_Exercise text_.

LTSS was founded in 1830 to help serve the needs of educating pastors for Lutheran Churches in the South. John Bachman was the first to call for the formation of a seminary, and LTSS owes much of its existence to his impassioned call for a place to educate future pastors. Originally, the campus was located in Pomaria, South Carolina. The first class graduated in 1834 and consisted of one person, Fredrick F. Harris. Harris was not awarded a degree, but was later ordained and thus is considered to be the first "graduate" of the seminary. The first people to receive degrees were William Berly, Elijah Hawkins, and P.A. Strobel, all of whom graduated in 1836.

In 1834, the school was relocated to Lexington, South Carolina, where it remained until 1856. A surviving building from that period is the Hazelius House. The seminary maintained continuous enrollment until the time of the Civil War, when the entire student body, at this time consisting of exactly three students, left the school to join the Confederate Army. Only one, Jefferson A. Sligh, survived the conflict, and though he never returned to complete his degree, he was eventually ordained by the South Carolina Synod. The seminary was again closed in 1865 due to a lack of students, but was reopened the following year.

In 1868 the seminary was again relocated, this time to Walhalla, South Carolina. The move was temporary as in 1872 the seminary was moved once again to Salem, Virginia, where it would remain until 1884. LTSS was again moved in 1885, this time to Newberry, South Carolina, to the campus of Newberry College, a four-year college sponsored by the South Carolina Synod. In 1903, LTSS was moved to Mt. Pleasant, South Carolina, near Charleston It was moved once again in 1911 to Columbia, South Carolina, where its first building, Beam Hall, was built on the highest point in Columbia, Seminary Ridge.

On March 1, 2024, LTSS announced plans to relocate the seminary program to the campus of Lenoir-Rhyne University in Hickory, North Carolina, in January 2025.

Chad Rimmer is Rector and Dean.

==Academics==
LTSS awards three degrees: the Master of Divinity (M.Div.), the Master of Arts in Christian Ministry (M.A.C.M.), and the Master of Theological Studies (M.T.S.) The majority of students at LTSS are enrolled in a program of study leading to the M.Div. degree as it is required by the ELCA for ordination as a Minister of Word and Sacrament. Some students enrolled in the M.A.C.M. program are ELCA candidates for ordination as a Minister of Word and Service.

As a part of Lenoir-Rhyne University, LTSS is accredited by the Southern Association of Colleges and Schools (SACS). It is also accredited by the Association of Theological Schools in the United States and Canada (ATS).

==Student body==
LTSS is a seminary of the Evangelical Lutheran Church in America. The student body is predominantly ELCA, with a significant number of United Methodists and Baptists. LTSS has a long history of being ecumenically committed. In the last two decades, the number of students and faculty from other Christian denominations has grown to nearly half of the student body. The seminary has both Baptist studies and Methodist studies course concentrations available.

_Your assignment_.
Write out the seminary history word for word, everything from "As a part of" down to "course concentrations available.". The entries that come next are a separate set of material and are not part of the seminary history.

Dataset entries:
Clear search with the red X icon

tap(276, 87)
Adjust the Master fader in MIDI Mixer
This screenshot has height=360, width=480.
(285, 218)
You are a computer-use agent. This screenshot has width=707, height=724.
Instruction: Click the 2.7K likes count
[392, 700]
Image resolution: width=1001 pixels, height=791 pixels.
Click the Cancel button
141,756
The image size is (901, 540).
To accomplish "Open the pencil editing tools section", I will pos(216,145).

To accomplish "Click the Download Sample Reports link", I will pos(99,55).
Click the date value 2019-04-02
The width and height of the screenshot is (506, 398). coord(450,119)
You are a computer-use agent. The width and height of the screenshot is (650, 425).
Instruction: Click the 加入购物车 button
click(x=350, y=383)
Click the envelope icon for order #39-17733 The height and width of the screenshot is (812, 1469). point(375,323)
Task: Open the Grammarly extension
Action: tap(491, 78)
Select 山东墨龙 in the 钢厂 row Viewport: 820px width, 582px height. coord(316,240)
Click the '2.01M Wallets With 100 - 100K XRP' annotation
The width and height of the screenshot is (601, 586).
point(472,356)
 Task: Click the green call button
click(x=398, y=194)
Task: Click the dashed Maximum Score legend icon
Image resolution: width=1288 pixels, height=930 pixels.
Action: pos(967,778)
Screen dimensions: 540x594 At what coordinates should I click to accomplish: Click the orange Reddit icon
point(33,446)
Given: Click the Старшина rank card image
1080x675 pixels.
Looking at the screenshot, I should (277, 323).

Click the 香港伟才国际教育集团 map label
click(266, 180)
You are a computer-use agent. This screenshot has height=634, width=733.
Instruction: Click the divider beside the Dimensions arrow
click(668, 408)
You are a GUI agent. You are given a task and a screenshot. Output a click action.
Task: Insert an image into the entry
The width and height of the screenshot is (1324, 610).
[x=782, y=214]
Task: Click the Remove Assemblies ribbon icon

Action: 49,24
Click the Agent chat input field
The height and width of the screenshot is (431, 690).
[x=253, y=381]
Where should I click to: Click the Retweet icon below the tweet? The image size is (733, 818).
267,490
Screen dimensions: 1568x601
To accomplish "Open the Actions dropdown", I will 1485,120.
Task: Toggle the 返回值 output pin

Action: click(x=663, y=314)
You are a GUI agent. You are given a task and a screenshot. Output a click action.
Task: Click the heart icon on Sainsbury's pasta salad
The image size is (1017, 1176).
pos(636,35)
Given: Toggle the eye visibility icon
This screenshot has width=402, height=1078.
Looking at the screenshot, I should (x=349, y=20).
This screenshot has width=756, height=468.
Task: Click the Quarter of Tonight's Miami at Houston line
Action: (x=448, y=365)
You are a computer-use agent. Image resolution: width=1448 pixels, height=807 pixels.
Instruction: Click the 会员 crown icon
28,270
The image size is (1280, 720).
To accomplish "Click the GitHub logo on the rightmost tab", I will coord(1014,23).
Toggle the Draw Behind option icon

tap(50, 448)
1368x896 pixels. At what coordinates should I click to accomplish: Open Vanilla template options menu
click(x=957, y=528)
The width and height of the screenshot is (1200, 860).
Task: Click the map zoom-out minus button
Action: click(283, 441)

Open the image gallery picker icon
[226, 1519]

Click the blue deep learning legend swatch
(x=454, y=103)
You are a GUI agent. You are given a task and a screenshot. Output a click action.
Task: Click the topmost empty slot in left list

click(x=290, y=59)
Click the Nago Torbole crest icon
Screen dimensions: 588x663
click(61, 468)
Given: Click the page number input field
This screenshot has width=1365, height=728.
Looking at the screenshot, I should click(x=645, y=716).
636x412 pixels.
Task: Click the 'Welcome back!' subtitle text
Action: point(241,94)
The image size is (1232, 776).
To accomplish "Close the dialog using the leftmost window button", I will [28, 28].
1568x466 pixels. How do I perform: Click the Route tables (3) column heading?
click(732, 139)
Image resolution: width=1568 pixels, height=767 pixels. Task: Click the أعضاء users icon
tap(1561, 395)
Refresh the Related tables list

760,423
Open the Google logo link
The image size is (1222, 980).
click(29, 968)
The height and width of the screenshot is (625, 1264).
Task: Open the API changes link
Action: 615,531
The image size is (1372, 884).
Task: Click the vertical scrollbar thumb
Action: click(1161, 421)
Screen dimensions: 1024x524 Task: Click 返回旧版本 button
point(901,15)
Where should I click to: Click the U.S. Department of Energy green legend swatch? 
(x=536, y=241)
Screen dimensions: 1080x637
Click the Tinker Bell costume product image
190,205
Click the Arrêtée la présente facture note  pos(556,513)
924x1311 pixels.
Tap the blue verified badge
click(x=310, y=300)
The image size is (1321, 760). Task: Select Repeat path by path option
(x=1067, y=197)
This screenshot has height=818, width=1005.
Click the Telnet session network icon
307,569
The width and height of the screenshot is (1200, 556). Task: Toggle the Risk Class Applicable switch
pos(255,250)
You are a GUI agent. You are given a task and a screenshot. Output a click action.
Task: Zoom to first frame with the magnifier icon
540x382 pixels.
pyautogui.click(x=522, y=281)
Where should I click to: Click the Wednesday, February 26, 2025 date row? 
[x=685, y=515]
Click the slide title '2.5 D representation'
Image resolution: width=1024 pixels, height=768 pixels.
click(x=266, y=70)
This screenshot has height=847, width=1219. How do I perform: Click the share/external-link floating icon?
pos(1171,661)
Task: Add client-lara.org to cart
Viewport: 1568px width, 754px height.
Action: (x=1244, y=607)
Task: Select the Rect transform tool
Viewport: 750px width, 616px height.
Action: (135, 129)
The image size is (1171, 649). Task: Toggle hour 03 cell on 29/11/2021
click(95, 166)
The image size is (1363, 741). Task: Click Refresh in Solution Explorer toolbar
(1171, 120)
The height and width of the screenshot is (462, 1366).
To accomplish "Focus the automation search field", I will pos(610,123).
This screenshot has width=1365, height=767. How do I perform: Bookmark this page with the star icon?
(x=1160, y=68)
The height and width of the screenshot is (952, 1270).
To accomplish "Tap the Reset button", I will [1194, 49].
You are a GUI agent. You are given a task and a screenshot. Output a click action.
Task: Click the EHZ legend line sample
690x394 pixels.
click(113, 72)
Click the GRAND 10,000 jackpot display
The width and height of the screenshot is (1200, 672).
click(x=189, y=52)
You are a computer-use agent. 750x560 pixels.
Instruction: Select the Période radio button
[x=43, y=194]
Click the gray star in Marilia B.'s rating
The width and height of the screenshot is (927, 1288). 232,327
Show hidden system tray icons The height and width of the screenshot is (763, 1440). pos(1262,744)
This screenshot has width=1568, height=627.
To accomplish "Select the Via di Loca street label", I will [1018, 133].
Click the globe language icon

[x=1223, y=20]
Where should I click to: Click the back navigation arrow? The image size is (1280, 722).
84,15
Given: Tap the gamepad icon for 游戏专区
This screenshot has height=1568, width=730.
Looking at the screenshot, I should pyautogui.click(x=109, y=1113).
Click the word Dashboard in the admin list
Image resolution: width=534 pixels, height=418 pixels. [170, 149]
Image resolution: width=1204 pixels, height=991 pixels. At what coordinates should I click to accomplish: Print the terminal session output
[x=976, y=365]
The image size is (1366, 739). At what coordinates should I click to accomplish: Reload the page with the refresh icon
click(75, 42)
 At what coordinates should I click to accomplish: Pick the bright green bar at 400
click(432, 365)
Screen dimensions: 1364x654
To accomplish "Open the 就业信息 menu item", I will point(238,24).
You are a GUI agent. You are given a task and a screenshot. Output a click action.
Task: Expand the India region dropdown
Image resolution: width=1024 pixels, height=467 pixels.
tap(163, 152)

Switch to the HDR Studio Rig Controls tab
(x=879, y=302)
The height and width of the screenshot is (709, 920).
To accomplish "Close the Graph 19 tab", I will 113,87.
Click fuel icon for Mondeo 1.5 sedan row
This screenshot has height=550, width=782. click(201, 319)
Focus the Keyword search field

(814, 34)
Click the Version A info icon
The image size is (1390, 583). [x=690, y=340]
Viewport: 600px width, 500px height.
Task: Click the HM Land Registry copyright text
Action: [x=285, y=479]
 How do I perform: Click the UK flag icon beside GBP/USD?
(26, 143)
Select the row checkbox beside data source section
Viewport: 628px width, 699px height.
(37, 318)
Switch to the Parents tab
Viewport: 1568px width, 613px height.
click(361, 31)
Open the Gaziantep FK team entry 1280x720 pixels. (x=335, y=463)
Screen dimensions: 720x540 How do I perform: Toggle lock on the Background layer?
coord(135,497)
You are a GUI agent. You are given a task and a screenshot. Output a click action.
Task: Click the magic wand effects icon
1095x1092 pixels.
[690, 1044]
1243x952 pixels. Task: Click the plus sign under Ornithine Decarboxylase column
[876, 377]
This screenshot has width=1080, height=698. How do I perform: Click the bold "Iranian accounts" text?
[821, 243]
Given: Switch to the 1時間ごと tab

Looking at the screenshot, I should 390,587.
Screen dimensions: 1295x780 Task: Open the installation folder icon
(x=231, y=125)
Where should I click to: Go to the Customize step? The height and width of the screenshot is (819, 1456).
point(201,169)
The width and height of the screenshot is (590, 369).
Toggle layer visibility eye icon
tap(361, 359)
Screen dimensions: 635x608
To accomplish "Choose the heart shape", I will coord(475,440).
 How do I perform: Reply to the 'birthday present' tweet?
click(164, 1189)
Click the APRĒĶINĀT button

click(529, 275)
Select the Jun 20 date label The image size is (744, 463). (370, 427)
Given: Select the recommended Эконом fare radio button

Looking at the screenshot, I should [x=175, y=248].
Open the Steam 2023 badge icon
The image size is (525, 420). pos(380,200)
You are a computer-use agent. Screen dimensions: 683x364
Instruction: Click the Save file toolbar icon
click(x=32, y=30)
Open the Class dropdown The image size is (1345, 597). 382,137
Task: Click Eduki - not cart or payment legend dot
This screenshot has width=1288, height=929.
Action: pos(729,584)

_Output below_.
As a part of Lenoir-Rhyne University, LTSS is accredited by the Southern Association of Colleges and Schools (SACS). It is also accredited by the Association of Theological Schools in the United States and Canada (ATS).

==Student body==
LTSS is a seminary of the Evangelical Lutheran Church in America. The student body is predominantly ELCA, with a significant number of United Methodists and Baptists. LTSS has a long history of being ecumenically committed. In the last two decades, the number of students and faculty from other Christian denominations has grown to nearly half of the student body. The seminary has both Baptist studies and Methodist studies course concentrations available.